Check every line of the data below for "output". Copy each one that has it.
[Start of section]
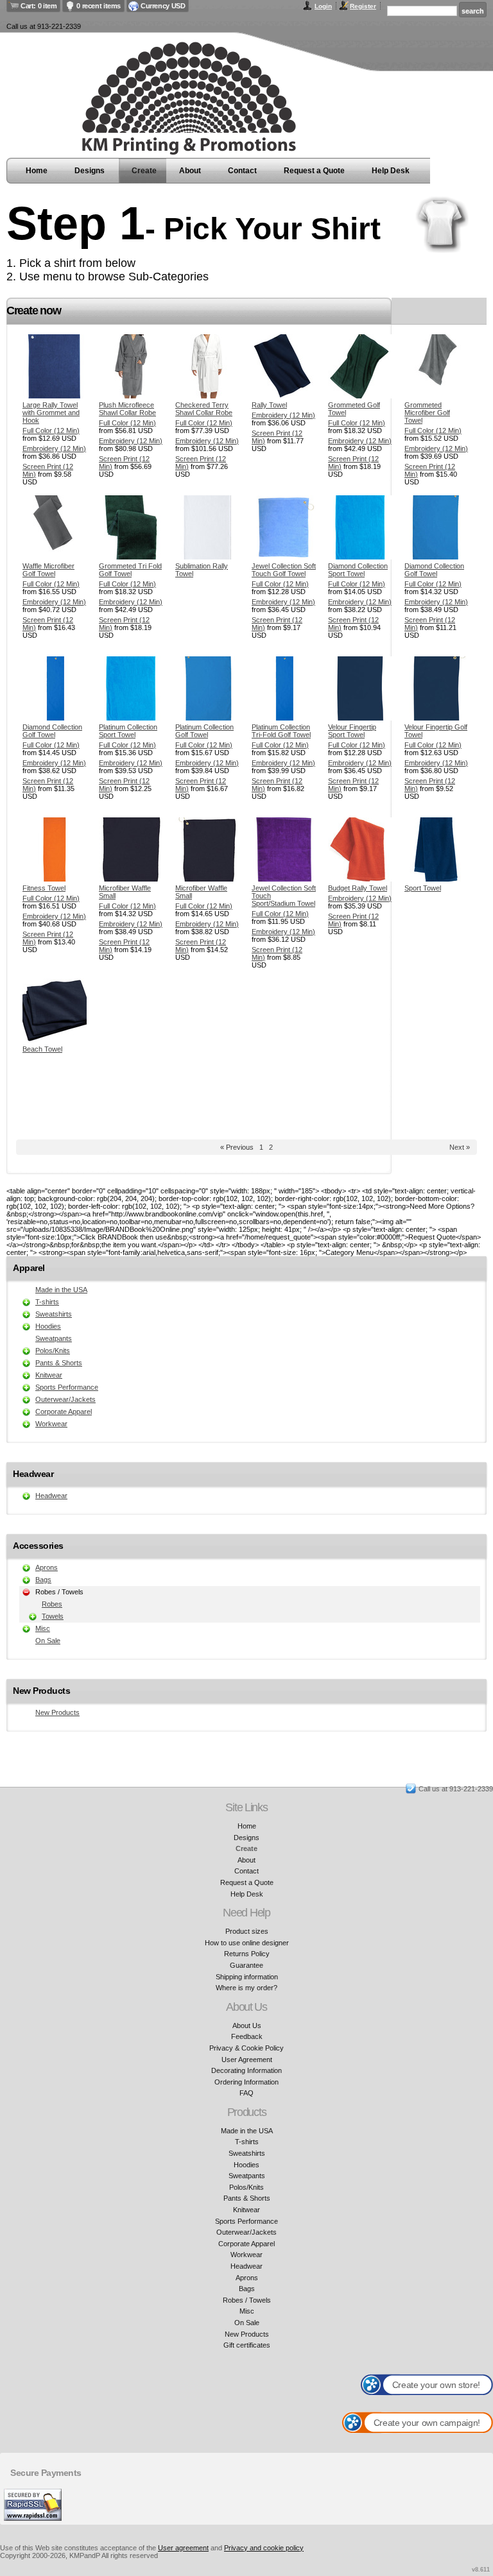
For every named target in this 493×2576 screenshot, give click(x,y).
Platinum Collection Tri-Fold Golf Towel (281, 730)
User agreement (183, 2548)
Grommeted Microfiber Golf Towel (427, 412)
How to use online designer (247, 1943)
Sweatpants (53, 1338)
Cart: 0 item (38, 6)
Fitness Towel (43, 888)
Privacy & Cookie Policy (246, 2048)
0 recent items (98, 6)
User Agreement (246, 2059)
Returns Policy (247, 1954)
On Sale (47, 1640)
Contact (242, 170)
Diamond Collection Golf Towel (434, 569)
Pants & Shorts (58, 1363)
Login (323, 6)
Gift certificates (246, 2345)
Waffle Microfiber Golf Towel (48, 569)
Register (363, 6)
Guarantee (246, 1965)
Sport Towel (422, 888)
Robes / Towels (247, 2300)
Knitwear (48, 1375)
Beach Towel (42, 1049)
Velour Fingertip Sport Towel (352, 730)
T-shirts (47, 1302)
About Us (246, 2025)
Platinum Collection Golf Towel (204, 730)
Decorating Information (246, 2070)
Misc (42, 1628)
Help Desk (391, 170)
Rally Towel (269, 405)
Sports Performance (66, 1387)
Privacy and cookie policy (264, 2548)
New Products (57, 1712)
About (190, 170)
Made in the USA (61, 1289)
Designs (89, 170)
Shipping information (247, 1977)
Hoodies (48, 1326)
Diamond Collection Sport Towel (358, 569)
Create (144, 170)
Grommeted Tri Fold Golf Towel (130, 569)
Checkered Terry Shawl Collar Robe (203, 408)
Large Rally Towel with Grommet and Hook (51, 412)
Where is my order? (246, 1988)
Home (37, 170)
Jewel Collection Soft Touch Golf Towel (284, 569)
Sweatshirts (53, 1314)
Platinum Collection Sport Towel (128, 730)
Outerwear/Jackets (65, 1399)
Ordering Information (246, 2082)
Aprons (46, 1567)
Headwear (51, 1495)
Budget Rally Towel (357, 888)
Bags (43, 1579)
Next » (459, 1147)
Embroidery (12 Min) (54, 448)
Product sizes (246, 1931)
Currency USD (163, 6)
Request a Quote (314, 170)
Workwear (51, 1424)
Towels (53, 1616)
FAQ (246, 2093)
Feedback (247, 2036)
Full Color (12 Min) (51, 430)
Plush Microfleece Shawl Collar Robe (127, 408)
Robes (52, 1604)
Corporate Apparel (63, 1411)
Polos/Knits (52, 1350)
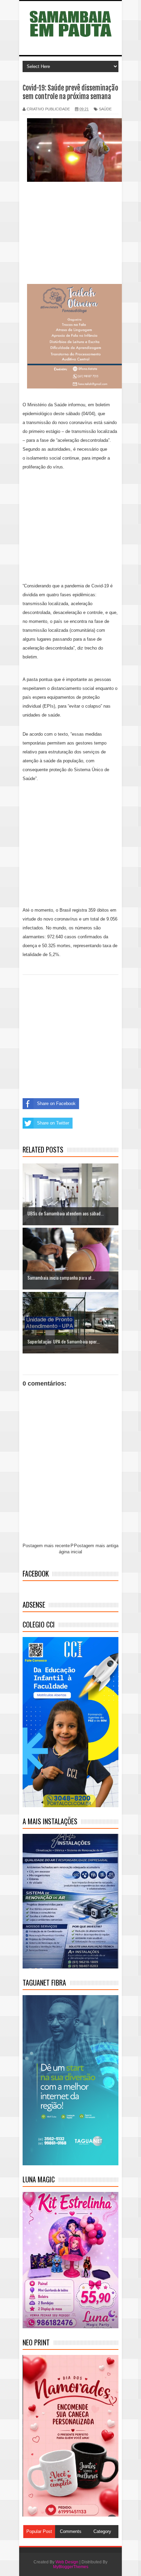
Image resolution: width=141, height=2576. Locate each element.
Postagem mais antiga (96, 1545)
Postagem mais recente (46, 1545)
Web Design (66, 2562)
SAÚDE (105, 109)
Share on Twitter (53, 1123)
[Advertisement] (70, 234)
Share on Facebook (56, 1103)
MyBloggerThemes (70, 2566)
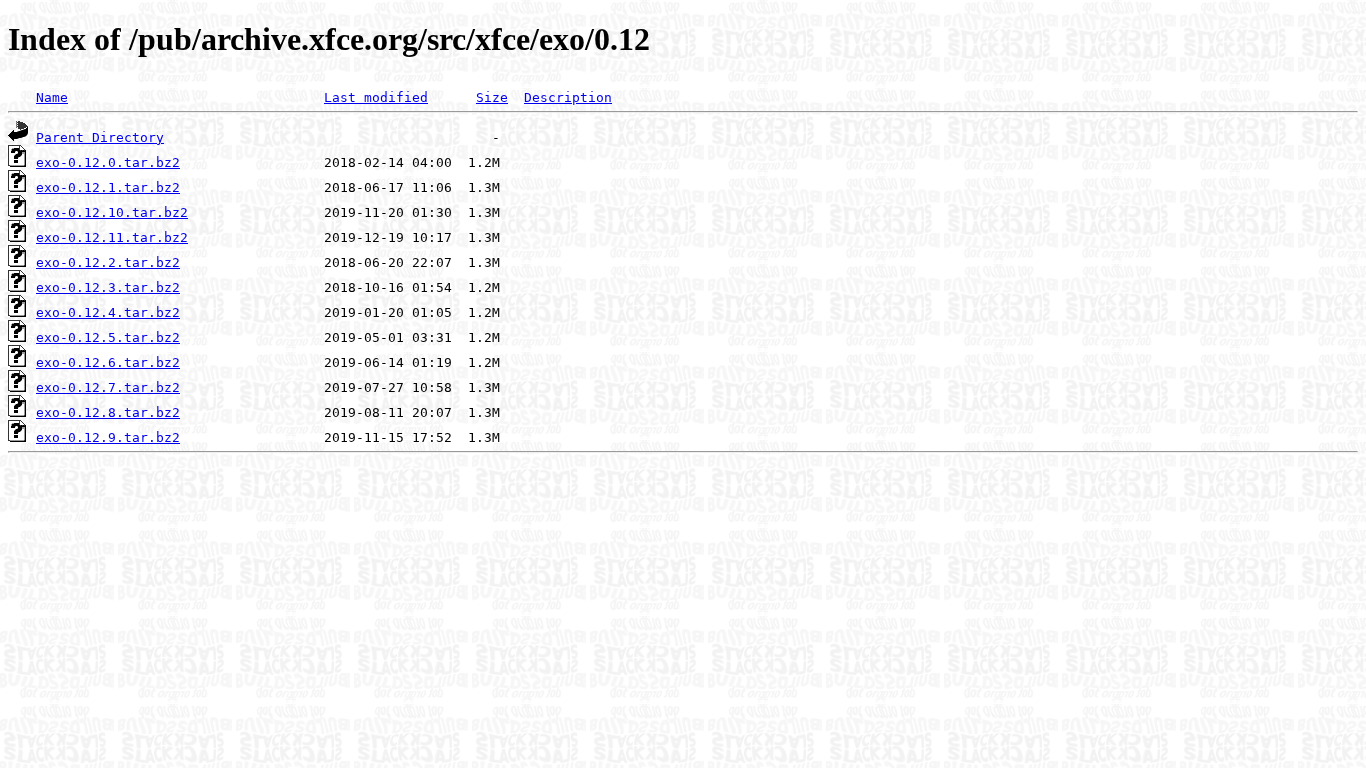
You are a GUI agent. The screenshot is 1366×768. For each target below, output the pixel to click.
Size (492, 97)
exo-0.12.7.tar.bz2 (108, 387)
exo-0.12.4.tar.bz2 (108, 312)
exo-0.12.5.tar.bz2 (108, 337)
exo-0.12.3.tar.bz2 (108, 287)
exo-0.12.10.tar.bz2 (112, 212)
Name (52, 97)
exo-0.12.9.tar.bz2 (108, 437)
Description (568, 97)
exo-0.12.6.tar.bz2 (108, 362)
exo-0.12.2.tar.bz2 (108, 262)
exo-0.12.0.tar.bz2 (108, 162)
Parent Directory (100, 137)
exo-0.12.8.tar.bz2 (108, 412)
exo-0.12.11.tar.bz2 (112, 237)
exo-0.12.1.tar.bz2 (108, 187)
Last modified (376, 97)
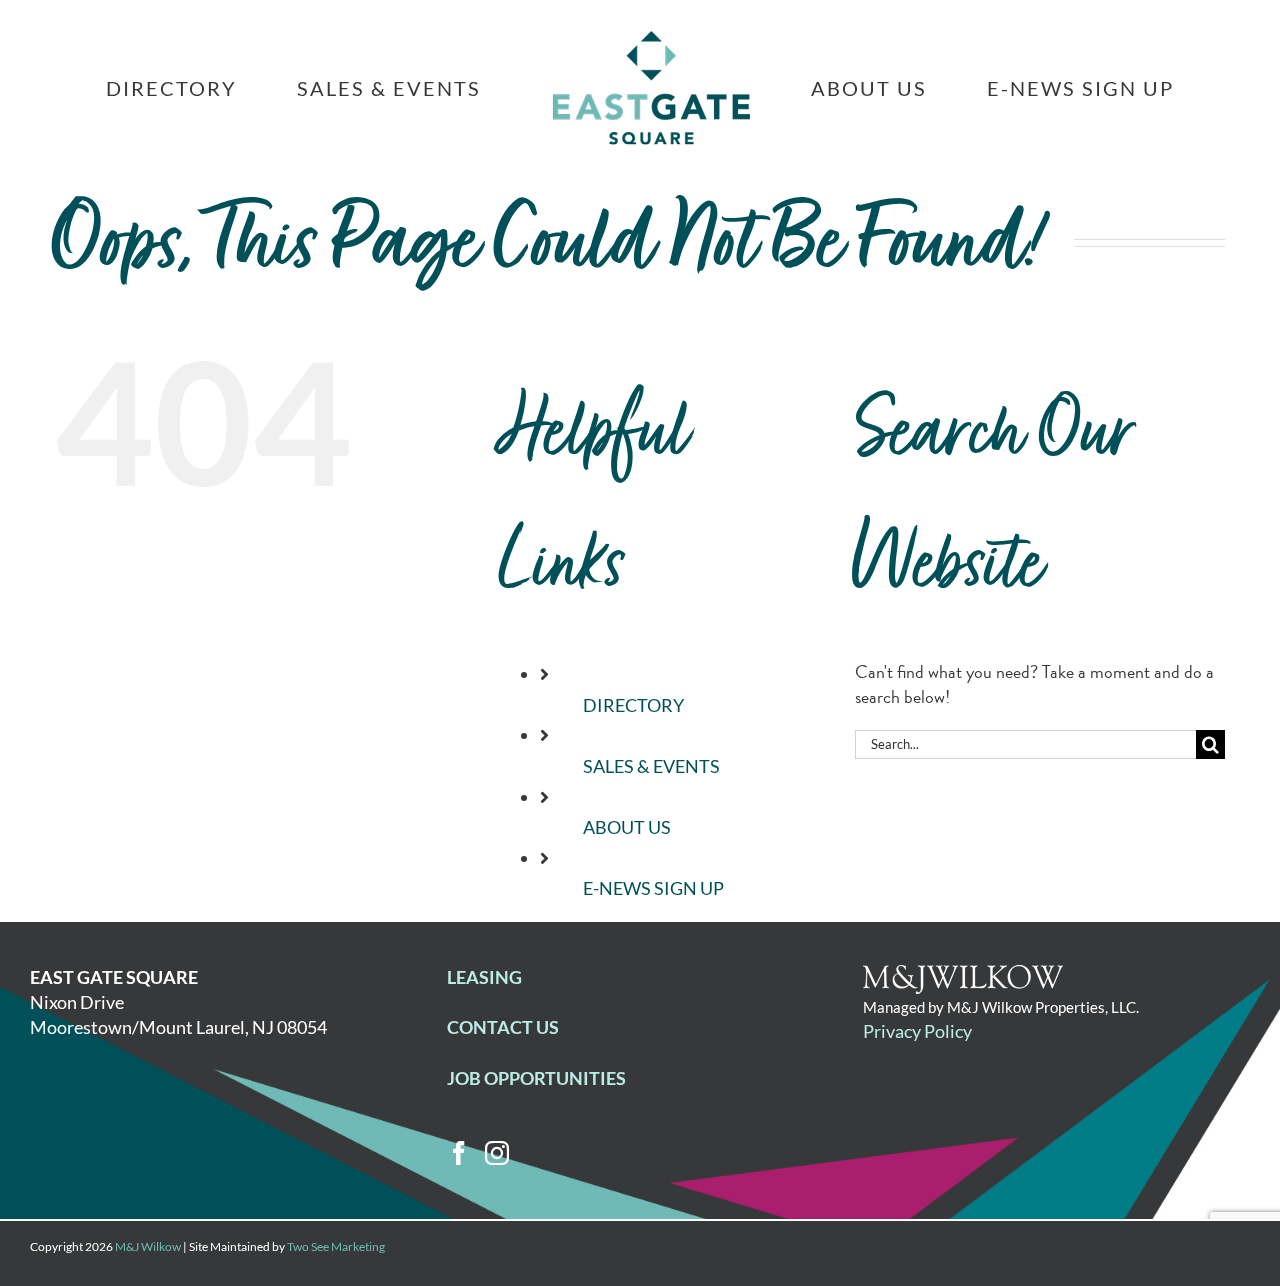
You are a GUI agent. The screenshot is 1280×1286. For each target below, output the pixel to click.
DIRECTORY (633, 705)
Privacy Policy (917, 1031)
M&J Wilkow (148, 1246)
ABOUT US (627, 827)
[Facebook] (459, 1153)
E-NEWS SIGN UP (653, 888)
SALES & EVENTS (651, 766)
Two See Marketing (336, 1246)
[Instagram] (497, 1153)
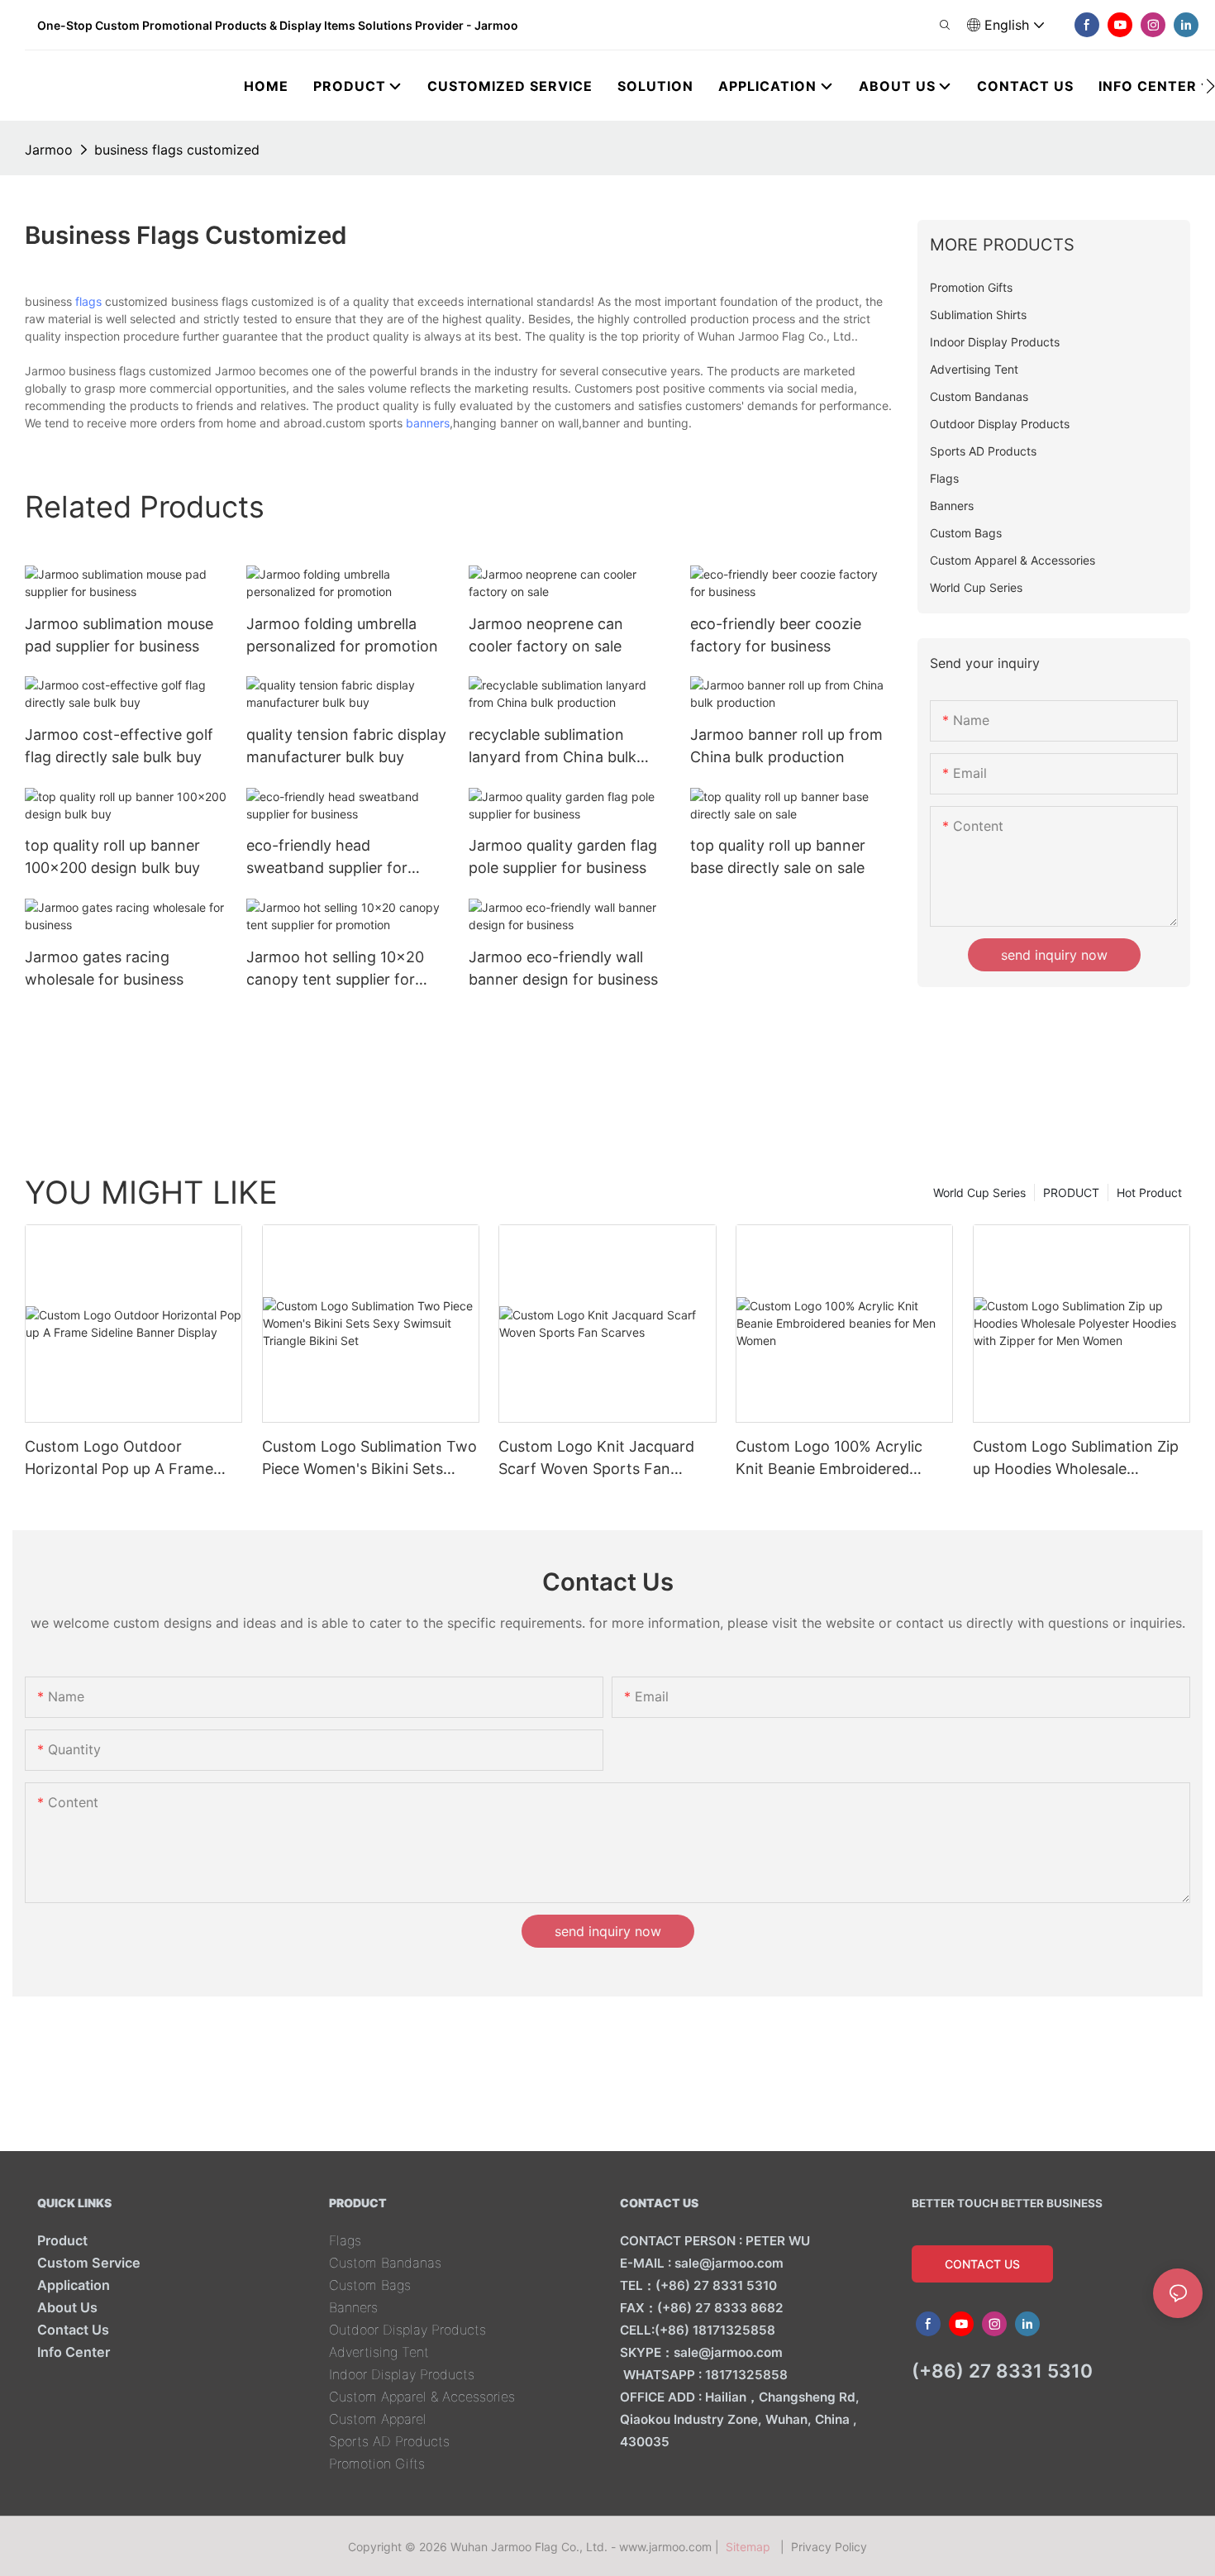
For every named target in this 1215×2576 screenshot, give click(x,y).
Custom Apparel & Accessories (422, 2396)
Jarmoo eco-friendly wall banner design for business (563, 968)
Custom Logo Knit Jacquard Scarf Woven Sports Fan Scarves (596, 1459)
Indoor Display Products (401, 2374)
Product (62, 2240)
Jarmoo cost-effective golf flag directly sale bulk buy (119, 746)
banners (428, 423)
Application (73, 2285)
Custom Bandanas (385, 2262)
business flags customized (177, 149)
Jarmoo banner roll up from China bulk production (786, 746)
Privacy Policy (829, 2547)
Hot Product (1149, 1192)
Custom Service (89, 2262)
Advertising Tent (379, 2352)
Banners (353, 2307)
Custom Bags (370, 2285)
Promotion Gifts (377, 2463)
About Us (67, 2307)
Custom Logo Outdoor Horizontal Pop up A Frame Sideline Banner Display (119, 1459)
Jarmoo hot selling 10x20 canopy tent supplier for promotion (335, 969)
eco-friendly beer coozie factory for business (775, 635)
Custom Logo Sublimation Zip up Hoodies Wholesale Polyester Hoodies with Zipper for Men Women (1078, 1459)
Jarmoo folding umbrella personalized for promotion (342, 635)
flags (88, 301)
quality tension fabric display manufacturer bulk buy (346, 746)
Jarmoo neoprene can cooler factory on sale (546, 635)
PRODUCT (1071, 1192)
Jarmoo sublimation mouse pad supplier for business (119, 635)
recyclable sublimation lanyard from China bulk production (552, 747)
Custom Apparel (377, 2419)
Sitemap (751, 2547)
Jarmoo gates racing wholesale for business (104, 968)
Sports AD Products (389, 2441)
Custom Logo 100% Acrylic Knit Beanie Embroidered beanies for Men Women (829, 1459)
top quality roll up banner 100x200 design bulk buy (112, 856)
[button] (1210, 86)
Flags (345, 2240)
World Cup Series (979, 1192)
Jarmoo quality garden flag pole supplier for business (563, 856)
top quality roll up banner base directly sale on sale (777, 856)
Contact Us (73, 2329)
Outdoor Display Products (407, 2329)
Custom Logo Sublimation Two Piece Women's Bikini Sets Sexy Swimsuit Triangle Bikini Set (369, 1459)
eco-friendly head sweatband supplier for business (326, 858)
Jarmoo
[End of section]
→ **Your response**
You are a GUI agent. The screenshot is 1366×768. For each target below, output the pixel to click.
You are a GUI agent. The screenshot is 1280×1286. For each target below, output the pixel to click.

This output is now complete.